──────── Supplied entries

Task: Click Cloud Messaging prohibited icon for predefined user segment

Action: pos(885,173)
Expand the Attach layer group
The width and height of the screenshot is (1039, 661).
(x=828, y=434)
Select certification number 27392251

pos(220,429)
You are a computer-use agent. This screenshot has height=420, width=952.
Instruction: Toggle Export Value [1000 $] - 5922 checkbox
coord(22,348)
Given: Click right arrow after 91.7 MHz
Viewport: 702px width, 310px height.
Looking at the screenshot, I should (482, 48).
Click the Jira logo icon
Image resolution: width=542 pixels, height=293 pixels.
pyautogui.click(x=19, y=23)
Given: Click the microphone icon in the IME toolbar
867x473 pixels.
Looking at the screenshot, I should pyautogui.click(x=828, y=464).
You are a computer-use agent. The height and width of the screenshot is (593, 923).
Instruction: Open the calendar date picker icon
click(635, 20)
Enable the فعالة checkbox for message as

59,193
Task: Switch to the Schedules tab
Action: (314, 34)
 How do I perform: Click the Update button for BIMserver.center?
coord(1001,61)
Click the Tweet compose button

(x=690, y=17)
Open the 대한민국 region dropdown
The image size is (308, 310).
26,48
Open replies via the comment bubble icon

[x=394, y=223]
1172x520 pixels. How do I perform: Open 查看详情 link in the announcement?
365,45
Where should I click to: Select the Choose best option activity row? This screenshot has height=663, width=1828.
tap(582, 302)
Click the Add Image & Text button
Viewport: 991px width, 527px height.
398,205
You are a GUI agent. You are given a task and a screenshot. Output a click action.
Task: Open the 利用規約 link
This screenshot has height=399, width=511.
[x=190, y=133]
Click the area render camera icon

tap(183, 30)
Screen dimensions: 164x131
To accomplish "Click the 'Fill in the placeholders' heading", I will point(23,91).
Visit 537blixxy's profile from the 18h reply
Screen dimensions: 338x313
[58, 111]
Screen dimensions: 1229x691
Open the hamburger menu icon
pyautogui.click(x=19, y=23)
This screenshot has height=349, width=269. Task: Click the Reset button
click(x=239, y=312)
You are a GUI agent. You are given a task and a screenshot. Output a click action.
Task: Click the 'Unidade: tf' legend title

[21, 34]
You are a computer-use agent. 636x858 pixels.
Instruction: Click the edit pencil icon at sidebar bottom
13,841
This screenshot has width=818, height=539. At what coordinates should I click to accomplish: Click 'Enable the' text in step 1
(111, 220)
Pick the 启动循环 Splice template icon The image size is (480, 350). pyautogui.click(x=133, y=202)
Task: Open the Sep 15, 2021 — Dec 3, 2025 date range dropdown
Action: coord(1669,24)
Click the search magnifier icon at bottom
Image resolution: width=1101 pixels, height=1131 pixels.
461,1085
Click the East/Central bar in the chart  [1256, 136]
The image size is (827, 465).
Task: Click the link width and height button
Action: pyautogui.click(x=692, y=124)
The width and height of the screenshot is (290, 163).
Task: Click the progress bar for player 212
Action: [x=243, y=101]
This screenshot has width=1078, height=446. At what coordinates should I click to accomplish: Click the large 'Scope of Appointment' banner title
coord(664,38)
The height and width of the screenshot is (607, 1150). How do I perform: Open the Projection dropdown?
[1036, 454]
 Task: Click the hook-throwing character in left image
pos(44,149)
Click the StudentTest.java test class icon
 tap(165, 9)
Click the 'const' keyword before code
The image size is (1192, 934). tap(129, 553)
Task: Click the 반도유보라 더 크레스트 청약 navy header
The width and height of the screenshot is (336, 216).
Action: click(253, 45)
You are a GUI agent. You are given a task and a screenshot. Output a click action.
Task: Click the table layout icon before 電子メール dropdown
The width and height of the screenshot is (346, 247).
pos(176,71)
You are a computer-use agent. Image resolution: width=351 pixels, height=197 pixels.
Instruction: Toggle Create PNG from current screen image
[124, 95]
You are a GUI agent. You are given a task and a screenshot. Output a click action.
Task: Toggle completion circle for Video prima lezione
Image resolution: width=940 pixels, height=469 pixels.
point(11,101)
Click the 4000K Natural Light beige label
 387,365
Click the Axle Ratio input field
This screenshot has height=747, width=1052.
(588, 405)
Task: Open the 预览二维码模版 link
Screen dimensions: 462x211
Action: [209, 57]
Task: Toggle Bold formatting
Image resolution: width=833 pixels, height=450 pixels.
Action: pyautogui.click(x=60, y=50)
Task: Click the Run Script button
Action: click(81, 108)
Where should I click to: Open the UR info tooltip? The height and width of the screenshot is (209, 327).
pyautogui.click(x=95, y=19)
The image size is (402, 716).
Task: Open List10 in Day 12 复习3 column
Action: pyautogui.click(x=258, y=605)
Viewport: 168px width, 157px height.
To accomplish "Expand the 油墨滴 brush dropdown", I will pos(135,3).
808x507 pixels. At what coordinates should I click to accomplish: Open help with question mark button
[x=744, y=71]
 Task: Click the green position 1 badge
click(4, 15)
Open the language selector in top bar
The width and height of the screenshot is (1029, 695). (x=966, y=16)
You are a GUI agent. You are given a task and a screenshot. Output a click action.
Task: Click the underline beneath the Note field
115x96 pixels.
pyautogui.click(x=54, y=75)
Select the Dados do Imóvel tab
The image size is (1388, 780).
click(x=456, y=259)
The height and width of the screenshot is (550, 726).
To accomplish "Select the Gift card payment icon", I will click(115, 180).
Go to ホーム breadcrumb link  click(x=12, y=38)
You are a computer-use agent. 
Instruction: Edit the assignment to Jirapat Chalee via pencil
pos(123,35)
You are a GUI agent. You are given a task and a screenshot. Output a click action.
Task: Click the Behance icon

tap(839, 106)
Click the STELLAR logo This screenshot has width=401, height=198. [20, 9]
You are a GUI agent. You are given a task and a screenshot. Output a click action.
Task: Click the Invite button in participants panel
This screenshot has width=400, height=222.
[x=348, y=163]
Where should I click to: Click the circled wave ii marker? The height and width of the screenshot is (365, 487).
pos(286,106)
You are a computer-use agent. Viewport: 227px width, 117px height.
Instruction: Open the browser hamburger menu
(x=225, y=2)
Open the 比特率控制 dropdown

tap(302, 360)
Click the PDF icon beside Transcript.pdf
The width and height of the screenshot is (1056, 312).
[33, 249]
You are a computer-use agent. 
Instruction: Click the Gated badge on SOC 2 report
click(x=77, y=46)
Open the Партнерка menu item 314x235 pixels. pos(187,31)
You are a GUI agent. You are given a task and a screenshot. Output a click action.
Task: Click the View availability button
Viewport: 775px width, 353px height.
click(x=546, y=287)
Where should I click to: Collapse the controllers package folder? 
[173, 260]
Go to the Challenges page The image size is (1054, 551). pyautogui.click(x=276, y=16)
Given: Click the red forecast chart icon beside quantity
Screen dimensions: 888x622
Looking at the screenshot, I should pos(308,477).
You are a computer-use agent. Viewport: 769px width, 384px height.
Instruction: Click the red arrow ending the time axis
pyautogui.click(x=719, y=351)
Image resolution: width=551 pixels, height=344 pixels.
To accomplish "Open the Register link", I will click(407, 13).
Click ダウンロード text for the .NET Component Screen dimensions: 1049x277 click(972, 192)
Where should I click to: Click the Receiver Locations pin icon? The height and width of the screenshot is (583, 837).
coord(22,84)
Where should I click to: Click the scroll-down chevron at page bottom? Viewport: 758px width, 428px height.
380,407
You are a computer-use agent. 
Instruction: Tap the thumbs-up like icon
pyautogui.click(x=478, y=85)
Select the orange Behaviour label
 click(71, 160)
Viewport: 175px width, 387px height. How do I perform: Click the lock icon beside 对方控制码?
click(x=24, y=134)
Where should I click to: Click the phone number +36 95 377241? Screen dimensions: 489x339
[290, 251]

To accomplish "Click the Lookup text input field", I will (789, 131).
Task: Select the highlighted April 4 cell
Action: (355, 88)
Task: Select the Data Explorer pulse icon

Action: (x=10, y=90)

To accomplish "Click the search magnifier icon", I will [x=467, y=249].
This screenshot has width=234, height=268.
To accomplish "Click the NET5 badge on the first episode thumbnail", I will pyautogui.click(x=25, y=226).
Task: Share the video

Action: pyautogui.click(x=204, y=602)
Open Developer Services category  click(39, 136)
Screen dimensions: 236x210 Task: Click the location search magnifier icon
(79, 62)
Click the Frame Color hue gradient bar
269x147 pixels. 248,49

────────────────

* Exercise *
For each line above that carries the word "computer", copy it out.

* Reply *
You are a computer-use agent. This screenshot has height=420, width=952.
You are a computer-use agent. The height and width of the screenshot is (593, 923).
You are a computer-use agent. 636x858 pixels.
You are a computer-use agent. Image resolution: width=351 pixels, height=197 pixels.
You are a computer-use agent. 
You are a computer-use agent. Viewport: 227px width, 117px height.
You are a computer-use agent. 
You are a computer-use agent. Viewport: 769px width, 384px height.
You are a computer-use agent. 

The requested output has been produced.